Several years ago, he began circulating a petition in the hopes of pressuring the company to reverse its policy, but a hot summer hampered his efforts and he got only about 175 signatures. He contacted local lawmakers, rights advocacy groups and UPS to no avail, he said.
At his wits’ end, Mr. Flowers reached out to lawyers.
“We want to be treated like everybody else,” Mr. Flowers said, adding: “We’re paying money, but we’re not getting the full service and I think that’s unfair.”
In October 2024, Mr. Flowers became the main plaintiff in the lawsuit filed in Brooklyn, which claims that UPS’s practice discriminates against residents of the buildings, 99 percent of whom the suit says are not white. The company delivers to other similarly sized apartment buildings in northeastern Staten Island with higher proportions of white residents, according to the filing, violating state and city laws.

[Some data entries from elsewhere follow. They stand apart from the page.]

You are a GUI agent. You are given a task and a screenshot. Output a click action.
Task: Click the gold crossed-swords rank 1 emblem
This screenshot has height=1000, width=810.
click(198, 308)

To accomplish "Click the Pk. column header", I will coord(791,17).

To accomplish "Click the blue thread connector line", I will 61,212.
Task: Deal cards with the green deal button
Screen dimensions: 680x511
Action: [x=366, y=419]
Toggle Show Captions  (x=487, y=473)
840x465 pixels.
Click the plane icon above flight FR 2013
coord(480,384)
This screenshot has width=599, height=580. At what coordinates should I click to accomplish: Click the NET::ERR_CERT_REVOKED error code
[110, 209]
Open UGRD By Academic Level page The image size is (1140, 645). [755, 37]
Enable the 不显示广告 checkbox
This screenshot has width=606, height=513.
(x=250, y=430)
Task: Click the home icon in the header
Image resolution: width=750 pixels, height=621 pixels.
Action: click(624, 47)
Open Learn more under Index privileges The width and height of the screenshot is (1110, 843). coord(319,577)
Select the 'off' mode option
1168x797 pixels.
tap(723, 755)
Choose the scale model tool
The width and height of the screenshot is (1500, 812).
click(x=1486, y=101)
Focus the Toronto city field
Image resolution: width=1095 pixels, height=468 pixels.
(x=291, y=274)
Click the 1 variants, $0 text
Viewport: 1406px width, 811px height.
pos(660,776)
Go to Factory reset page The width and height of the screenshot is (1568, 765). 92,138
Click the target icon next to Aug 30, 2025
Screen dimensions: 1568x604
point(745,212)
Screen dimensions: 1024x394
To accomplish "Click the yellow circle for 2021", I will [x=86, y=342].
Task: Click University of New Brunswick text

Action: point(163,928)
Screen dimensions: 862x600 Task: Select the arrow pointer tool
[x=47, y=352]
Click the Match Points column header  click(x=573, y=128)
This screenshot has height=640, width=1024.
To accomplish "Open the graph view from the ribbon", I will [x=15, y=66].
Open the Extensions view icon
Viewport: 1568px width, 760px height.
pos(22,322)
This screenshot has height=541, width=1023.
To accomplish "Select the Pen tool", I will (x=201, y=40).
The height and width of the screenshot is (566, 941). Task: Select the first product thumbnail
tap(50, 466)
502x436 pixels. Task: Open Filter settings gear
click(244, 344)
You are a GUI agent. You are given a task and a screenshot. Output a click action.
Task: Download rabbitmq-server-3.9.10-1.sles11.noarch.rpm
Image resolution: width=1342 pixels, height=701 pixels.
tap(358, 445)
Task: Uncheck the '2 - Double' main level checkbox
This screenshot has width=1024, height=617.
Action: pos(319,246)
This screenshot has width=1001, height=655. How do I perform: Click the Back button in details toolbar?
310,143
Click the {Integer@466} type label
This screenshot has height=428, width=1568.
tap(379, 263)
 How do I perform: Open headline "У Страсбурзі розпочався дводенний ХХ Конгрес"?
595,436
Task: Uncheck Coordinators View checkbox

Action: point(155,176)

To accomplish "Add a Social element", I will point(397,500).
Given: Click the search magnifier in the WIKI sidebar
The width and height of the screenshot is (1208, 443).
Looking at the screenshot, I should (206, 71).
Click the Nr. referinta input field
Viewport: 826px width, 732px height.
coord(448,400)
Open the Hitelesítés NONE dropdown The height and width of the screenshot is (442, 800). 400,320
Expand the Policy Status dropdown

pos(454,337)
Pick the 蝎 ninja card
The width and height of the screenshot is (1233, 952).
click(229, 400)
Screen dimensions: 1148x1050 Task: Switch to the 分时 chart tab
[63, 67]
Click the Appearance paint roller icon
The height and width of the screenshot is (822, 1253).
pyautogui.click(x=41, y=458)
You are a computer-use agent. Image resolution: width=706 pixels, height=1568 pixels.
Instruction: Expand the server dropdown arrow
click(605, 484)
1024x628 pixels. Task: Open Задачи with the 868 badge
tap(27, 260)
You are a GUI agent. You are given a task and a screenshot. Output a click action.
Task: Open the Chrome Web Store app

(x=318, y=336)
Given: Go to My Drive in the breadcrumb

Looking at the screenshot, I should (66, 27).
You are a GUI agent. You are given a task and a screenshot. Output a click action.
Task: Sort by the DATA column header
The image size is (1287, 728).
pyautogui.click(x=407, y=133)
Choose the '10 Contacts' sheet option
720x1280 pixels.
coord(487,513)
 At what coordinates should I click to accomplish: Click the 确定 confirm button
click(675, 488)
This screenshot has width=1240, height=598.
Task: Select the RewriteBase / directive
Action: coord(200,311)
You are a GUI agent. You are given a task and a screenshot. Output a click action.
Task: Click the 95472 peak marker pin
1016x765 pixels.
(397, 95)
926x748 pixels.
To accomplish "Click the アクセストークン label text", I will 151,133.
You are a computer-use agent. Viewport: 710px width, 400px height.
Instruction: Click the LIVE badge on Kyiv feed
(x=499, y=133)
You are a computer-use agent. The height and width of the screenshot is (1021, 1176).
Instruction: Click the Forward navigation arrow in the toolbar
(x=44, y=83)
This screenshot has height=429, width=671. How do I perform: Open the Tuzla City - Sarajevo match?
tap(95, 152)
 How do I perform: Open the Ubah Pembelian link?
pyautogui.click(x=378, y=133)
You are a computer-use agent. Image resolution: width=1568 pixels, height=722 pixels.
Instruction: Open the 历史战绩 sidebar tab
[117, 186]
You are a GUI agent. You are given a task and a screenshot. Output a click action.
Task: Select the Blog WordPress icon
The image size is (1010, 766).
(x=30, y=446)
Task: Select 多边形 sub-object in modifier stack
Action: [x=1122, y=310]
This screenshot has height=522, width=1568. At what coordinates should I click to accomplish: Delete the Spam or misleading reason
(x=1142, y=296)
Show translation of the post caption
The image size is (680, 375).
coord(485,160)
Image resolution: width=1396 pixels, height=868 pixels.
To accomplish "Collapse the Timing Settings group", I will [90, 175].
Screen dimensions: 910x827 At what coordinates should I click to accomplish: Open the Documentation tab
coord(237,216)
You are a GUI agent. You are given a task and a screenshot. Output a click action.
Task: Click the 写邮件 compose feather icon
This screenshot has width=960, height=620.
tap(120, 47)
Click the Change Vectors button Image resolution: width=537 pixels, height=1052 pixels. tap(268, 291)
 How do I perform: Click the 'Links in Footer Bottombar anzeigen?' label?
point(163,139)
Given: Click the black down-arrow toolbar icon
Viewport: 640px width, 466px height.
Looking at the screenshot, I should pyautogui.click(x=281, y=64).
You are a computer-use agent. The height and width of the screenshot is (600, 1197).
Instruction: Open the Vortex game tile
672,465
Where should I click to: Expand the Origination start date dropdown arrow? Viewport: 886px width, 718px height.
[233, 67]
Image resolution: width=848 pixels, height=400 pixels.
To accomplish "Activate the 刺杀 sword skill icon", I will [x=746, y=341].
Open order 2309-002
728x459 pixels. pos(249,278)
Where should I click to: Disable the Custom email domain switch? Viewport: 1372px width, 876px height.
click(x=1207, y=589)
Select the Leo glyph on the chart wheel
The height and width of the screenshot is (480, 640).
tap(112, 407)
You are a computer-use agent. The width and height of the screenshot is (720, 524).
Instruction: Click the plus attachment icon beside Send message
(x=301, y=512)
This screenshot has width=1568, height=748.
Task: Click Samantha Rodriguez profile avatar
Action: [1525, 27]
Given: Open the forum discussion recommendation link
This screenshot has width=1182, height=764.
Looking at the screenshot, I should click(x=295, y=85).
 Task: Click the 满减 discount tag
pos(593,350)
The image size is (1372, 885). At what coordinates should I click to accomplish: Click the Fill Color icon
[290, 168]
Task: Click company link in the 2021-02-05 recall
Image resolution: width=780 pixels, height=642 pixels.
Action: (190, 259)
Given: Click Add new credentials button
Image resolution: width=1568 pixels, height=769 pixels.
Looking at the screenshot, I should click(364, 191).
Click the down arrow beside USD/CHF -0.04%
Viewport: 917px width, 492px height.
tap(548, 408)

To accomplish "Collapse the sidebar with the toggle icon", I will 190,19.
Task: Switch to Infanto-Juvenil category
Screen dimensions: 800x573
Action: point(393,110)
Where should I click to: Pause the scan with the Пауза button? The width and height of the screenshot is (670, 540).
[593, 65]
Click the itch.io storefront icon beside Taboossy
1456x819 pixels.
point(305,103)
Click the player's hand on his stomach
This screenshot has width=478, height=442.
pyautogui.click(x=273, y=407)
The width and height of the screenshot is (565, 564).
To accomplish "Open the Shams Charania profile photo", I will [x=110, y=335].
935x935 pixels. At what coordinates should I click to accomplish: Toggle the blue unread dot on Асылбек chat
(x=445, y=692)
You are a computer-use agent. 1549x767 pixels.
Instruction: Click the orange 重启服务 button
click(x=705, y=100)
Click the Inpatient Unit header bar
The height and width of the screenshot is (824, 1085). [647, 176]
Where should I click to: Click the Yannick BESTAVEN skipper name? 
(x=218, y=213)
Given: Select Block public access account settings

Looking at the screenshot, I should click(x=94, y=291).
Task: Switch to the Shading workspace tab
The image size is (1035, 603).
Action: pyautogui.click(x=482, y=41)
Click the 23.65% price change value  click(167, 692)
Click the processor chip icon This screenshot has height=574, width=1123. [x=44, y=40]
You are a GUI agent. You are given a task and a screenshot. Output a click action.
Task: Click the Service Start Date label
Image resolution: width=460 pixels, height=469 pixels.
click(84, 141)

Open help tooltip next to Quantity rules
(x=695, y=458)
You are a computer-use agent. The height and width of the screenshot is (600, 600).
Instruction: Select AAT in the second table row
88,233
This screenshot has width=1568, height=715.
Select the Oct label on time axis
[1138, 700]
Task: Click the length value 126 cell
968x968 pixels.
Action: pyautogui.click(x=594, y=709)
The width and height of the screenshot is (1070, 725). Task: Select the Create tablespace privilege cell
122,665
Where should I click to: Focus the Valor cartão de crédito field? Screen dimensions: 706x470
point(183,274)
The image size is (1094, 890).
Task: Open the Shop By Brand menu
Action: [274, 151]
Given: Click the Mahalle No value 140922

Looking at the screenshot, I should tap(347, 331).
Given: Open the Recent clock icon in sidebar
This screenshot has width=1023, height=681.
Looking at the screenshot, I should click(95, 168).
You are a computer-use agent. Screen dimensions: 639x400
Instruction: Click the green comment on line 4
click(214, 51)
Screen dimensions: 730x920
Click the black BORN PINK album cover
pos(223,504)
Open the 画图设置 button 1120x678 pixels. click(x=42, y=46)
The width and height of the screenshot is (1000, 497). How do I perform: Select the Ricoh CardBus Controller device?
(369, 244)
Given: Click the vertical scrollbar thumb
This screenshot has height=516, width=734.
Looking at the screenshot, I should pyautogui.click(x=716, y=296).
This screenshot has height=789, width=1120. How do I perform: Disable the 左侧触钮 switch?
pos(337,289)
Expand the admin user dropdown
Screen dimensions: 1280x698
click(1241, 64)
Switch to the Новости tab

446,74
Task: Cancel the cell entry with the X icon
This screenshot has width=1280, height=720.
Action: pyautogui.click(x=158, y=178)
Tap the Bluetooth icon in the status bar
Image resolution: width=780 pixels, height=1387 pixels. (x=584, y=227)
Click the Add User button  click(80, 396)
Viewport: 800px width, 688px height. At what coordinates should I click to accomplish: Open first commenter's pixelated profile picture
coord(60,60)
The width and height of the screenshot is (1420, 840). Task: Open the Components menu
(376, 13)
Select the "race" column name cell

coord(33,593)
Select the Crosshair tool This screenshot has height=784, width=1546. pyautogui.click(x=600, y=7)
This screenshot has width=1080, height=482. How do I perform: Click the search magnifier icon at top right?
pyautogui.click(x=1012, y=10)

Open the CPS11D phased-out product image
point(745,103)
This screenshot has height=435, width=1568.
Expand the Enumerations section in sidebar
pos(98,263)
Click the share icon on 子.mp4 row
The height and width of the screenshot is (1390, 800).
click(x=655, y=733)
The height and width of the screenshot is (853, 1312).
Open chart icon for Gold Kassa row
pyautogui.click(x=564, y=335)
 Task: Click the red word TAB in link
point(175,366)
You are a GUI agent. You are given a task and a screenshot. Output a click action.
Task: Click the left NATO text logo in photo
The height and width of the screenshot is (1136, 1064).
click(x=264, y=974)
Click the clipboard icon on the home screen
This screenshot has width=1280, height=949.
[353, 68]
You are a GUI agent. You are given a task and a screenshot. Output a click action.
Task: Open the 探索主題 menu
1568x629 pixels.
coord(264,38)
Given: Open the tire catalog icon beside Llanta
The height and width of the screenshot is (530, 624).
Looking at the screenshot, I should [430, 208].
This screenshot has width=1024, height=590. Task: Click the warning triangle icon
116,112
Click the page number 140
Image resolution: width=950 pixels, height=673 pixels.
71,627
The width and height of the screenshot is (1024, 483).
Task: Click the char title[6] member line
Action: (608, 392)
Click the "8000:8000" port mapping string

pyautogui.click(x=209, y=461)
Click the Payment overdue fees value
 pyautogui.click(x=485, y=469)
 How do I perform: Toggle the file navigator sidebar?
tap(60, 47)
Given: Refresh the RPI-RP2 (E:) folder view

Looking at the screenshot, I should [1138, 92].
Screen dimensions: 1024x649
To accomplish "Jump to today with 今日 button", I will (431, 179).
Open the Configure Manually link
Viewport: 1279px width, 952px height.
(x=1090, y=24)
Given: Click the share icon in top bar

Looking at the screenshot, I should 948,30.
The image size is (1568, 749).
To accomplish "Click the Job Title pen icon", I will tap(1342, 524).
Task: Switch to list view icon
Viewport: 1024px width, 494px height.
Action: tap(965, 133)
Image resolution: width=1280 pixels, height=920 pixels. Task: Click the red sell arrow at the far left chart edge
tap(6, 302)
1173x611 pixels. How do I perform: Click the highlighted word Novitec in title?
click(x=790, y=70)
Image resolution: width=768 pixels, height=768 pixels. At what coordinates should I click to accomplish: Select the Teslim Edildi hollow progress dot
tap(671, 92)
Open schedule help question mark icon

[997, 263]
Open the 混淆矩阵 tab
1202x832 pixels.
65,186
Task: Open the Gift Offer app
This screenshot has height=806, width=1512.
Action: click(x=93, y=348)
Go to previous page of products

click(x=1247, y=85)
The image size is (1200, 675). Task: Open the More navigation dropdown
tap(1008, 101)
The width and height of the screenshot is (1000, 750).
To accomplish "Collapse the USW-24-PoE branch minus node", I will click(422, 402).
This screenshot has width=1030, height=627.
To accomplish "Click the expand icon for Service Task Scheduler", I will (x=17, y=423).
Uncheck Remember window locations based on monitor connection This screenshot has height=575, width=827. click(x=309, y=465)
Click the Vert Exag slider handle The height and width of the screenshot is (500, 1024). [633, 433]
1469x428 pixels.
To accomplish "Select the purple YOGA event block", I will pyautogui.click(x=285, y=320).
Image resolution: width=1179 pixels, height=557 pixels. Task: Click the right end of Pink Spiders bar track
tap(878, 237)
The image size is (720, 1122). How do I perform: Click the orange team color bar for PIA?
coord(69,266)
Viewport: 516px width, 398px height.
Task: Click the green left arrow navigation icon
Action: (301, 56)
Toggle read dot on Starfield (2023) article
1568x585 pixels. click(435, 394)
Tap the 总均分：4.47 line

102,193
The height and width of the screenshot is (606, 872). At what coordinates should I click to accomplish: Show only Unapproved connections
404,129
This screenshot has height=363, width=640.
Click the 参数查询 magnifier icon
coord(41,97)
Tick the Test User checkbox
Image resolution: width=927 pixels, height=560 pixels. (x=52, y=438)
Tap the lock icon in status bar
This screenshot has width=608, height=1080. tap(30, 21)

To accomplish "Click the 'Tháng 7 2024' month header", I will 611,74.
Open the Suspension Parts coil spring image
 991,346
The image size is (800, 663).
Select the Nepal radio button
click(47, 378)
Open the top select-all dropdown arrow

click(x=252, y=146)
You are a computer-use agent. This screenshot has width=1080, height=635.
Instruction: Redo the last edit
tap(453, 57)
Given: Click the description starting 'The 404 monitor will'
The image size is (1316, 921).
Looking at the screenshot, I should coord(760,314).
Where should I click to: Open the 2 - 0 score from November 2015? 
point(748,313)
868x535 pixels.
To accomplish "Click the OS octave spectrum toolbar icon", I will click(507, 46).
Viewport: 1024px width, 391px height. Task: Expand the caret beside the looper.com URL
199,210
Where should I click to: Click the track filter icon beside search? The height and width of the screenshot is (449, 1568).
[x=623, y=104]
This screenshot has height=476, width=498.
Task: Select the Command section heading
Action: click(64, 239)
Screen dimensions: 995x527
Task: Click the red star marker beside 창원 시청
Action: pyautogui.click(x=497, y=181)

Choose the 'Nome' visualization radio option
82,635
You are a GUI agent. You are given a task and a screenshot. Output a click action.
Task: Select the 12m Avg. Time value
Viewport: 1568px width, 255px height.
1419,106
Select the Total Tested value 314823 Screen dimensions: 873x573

The lawsuit seeks compensation and that UPS provide the same services that it gives to other multifamily buildings on the island.
In 2006, a UPS spokesman, Norman Black, denied that the practice was related to race or “a neighborhood not looking nice.” Precautions “tailored to a specific situation and building” were not limited to the Staten Island neighborhoods or New York City, he told City Limits.
In December, Progressive Management, the property management subsidiary of the Arker Companies, took over Park Hill. Simon Bacchus, a director, said it started a “comprehensive, $165 million rehabilitation of the property.”
“Improving security and the overall sense of safety for residents and visitors is a central priority,” he said. The company looks “forward to engaging with UPS as these improvements take shape.”
For now, some older residents have figured out workarounds.
When Victoria DiPaola in her 60s has a package, she doesn’t wait in line — she has her brother do it. Her brother, who lives in Park Hill, also stands in line for their mother.
“I get a headache with this,” Ms. DiPaola said. “I really do.”
Hurubie Meko is a Times reporter covering criminal justice in New York, with a focus on the Manhattan district attorney’s office and state courts.